↓

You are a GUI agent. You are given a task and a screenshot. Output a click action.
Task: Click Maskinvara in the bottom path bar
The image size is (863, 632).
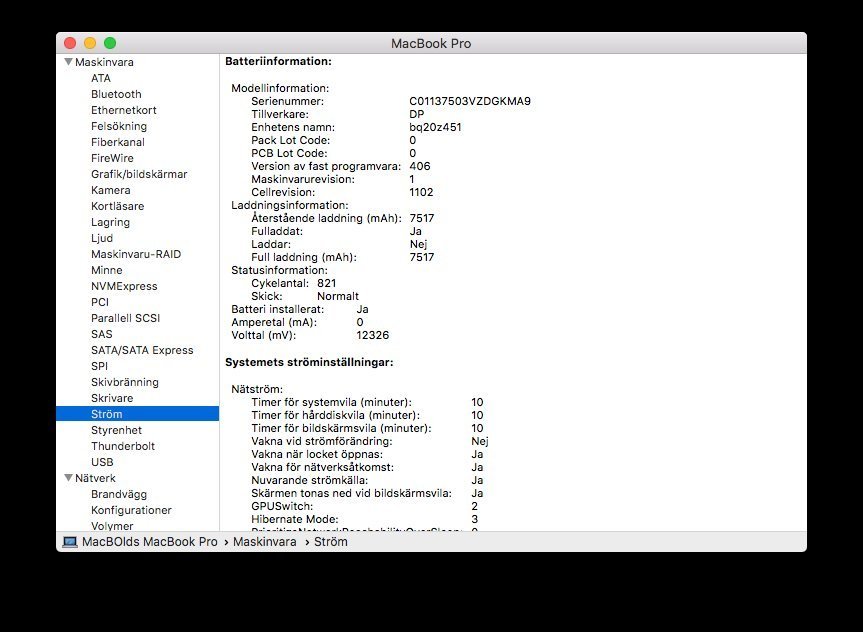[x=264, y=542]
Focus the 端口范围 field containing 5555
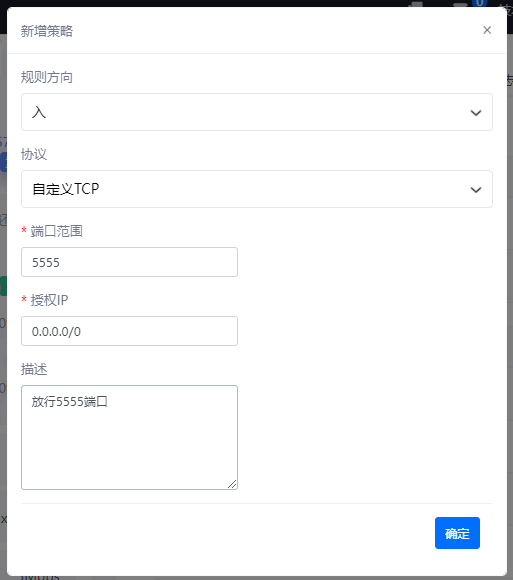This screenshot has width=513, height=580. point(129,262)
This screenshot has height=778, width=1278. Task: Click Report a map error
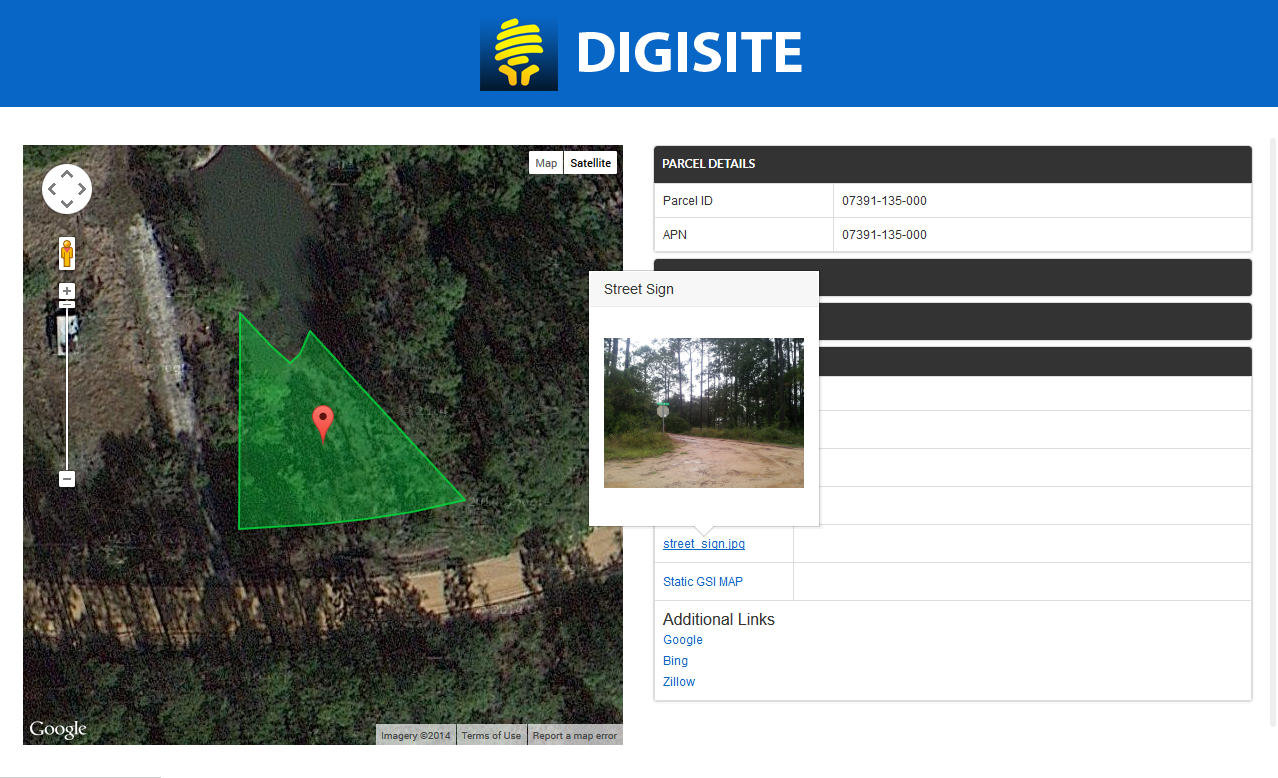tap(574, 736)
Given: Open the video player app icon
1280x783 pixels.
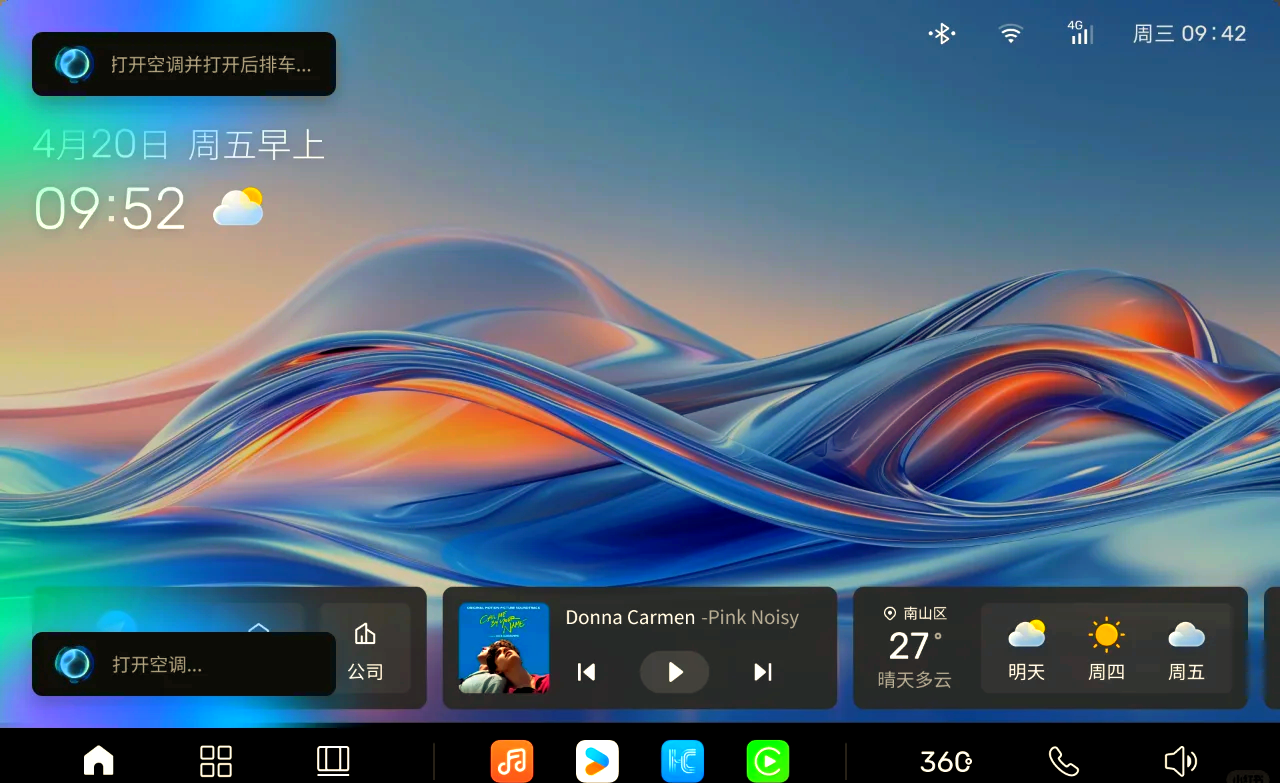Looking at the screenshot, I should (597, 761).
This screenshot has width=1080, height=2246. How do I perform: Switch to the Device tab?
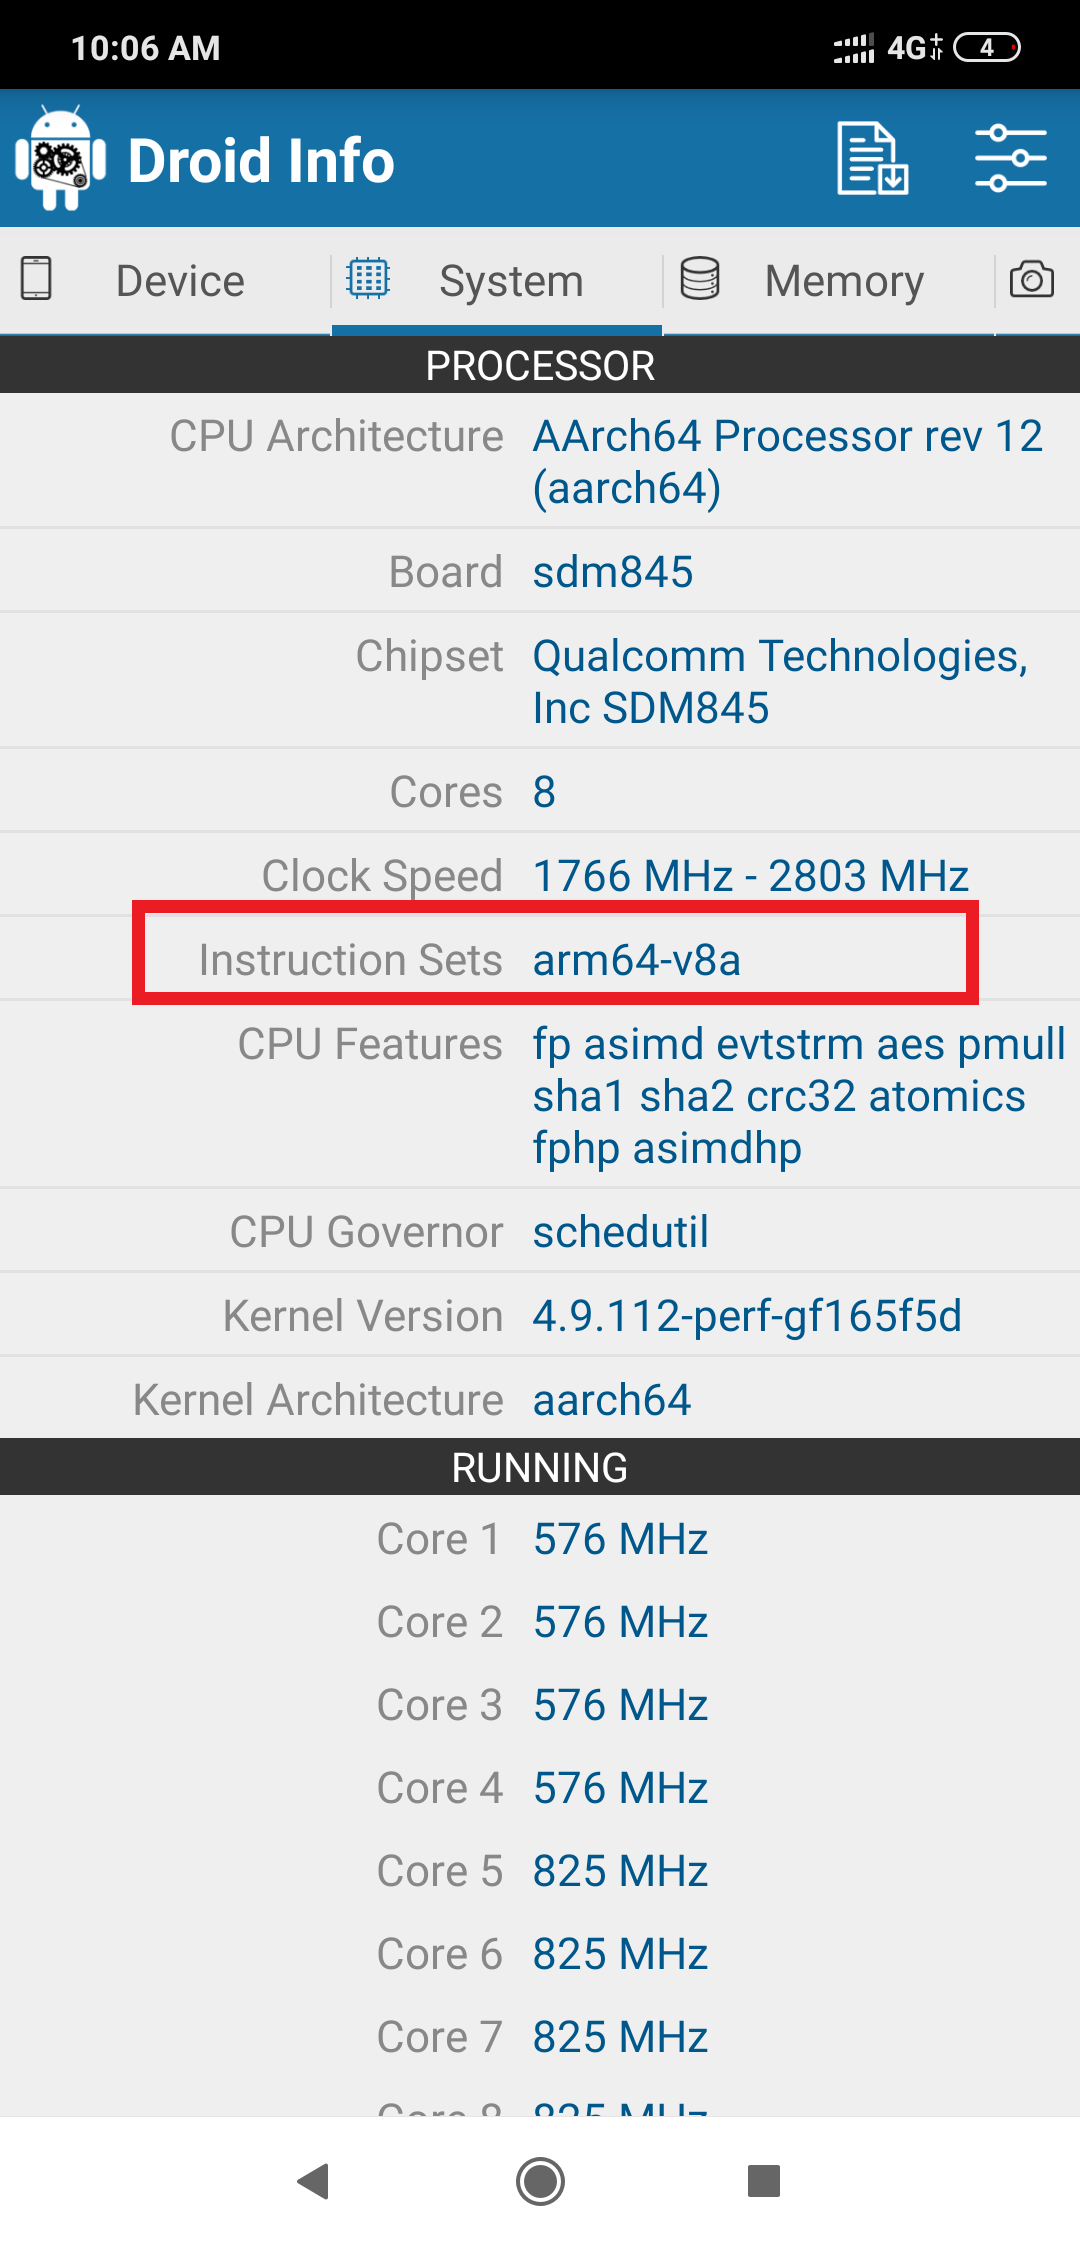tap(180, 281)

↑

Rewrite all the items above, leaving out the pictures, with "Device tab" swapped for "Network tab" and nothing else changed.

You are a GUI agent. You are given a task and a screenshot. Output a click action.
Task: Click Maskinvara in the bottom path bar
The image size is (863, 632).
[x=264, y=542]
Focus the 端口范围 field containing 5555
This screenshot has width=513, height=580. point(129,262)
This screenshot has height=778, width=1278. Task: Click Report a map error
tap(574, 736)
Given: Open the video player app icon
1280x783 pixels.
Looking at the screenshot, I should (597, 761).
This screenshot has width=1080, height=2246. How do I perform: Switch to the Network tab?
tap(180, 281)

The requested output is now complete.